— Prompt —
In the listing below, locate the lines that hold the string "will". Copy those lines.

— Records supplied —
━━━━━━━━

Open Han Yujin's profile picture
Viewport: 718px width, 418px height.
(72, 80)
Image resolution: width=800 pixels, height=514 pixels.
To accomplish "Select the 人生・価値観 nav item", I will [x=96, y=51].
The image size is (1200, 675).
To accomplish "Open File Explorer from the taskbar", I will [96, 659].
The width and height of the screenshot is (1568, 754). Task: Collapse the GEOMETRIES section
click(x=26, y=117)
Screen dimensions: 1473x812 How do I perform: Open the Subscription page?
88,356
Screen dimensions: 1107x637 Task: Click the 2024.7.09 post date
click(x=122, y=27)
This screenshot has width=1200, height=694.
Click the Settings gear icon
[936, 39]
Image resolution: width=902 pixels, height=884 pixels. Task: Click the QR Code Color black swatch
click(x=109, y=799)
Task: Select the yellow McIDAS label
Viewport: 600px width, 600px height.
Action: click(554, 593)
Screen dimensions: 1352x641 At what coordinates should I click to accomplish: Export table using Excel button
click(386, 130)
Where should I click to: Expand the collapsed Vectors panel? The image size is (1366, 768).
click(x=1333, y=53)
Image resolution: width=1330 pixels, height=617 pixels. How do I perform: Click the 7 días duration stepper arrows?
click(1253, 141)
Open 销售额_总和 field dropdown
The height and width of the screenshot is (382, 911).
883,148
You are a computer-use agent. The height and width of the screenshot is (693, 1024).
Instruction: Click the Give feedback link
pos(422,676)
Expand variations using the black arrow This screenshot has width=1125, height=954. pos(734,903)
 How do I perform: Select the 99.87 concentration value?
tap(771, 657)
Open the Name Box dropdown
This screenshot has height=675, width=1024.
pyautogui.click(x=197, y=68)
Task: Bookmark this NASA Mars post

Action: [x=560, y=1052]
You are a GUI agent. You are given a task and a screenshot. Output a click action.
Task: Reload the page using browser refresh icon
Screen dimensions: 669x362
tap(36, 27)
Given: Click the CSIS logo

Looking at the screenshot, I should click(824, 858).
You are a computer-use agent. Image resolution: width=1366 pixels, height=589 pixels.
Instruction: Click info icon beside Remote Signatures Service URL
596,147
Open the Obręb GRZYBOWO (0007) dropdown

━━━━━━━━

— Exercise output —
To accomplish "Select the 人生・価値観 nav item", I will [x=96, y=51].
To accomplish "Open File Explorer from the taskbar", I will [96, 659].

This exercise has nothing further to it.